Et ce chapeau, dont les grands bords
Allaient tombants sur ses épaules,
Était fait de branches de saules,
Et couvrait presque tout son corps.
Son habit de couleur verdâtre
Était d’un tissu de roseaux,
Le tout couvert de gros morceaux
D’un cristal épais et bleuâtre.

« A cette apparition, la peur nous fit faire deux signes de croix et trois pas en arrière. Mais la curiosité prévalut sur la crainte, et nous résolûmes, bien qu’avec quelques petits battements de cœur, d’attendre le vieillard extraordinaire, dont l’abord fut tout à fait gracieux, et qui nous parla fort civilement de la sorte:

Messieurs, je ne suis pas surpris
Que de ma rencontre imprévue
Vous ayez un peu l’âme émue;
Mais lorsque vous aurez appris
En quel rang les destins ont mis
Ma naissance à vous inconnue,
Et le sujet de ma venue,
Vous rassurerez vos esprits.
Je suis le dieu de ce ruisseau,
Qui d’une urne jamais tarie,
Penchée au pied de ce coteau,
Prends le soin dans cette prairie
De verser incessamment l’eau
Qui la rend si verte et fleurie.
Depuis huit jours, matin et soir,
Vous me venez réglément voir
Sans croire me rendre visite.
Ce n’est pas que je ne mérite
Que l’on me rende ce devoir;
Car enfin j’ai cet avantage,
Qu’un canal si clair et si net
Est le lieu de mon apanage.
Dans la Gascogne, un tel partage
Est bien joli pour un cadet. »

Les deux voyageurs causaient des marées de la Garonne, et des raisons qu’en donnaient Gassendi et Descartes. Ce Dieu fort obligeant leur conte que Neptune punit par là une ancienne rébellion des fleuves. « Puis l’honnête fleuve s’enfuit, et, au bout de vingt pas, le bonhomme s’est fondu tout en eau. »
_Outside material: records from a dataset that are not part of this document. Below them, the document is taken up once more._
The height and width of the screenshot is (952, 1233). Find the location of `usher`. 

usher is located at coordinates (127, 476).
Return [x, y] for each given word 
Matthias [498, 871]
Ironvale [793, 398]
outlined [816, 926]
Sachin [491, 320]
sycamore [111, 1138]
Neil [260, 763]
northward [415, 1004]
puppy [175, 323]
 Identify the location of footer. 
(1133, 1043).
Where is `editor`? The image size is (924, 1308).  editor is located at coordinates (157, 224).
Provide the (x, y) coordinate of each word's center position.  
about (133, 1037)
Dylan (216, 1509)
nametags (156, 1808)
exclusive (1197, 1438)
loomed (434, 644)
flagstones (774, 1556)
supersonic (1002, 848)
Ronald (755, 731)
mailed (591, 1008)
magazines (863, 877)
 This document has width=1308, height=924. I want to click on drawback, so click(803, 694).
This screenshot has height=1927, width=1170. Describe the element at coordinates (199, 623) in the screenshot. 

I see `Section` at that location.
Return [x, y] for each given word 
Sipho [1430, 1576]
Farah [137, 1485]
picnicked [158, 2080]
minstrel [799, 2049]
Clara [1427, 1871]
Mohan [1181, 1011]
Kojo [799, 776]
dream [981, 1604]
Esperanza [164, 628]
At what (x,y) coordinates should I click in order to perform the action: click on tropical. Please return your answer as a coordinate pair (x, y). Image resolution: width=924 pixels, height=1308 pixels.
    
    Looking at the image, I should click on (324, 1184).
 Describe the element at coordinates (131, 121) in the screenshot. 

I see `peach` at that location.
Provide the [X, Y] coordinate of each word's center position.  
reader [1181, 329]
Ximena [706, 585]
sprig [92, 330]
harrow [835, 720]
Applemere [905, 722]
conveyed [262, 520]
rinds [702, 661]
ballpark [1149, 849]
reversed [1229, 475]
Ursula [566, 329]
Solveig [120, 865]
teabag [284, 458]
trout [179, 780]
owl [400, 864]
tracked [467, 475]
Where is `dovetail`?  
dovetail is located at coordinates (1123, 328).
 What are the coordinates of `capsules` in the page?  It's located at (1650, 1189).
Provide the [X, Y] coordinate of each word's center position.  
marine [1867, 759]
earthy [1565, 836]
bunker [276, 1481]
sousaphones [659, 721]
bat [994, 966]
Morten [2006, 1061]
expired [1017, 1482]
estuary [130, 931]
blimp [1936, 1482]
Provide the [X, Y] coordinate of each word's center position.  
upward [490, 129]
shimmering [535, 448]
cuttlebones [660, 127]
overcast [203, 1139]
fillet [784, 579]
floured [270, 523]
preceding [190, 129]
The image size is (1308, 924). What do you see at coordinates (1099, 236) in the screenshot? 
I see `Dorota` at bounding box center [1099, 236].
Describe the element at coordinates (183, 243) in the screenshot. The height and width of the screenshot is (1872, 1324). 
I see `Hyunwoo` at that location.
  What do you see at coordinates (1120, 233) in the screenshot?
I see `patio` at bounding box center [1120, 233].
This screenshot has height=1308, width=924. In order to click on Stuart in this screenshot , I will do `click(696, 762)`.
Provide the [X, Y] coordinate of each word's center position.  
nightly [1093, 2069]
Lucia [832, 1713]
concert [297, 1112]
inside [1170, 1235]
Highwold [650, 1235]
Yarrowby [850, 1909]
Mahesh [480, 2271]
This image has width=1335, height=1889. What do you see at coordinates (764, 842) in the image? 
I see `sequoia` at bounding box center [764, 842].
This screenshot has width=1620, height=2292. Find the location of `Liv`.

Aujourd’hui cette mythologie paraît vide, et cette pensée, plate. Regardez aux environs, les alentours la sauvent. L’insouciance, l’ivresse, sont à côté. Elle est née entre deux verres de bon vin bien savourés, au milieu d’une lettre improvisée. Est-on si difficile à table ? C’est un refrain qu’on chantonne; plat ou non, il n’importe. L’important est la bonne humeur et l’envie de rire. Je m’imagine de braves bourgeois, bien vêtus, ayant un peu de ventre, les yeux encore brillants du long dîner d’hier, des rubis sur la joue, très-disposés à s’attabler à la première auberge et à lutiner la servante. La Fontaine faisait ainsi, surtout en voyage. On s’arrêtait, on s’oubliait, les gaudrioles trottaient. On ne traversait pas la France comme aujourd’hui, à la façon d’un boulet de canon ou d’un avoué; on mettait cinq jours pour aller à Poitiers, et le soir, au coucher, on sustentait le corps. C’était le dernier âge de la bonne vie corporelle, et de cette grosse bourgeoisie qui eut sa fleur et son portrait dans la peinture flamande. Elle s’en allait déjà; la décence aristocratique et les saluts nobiliaires occupaient la littérature; Boileau imposait les vers sérieux, tous utiles et solides, comme des paires de pincettes. Aujourd’hui que le bourgeois est philosophe, ambitieux, homme d’affaires, c’est bien pis. Ne disons pas de mal des gens heureux: le bonheur est une poésie; nous avons beau nous vanter, nous n’avons plus celle-là.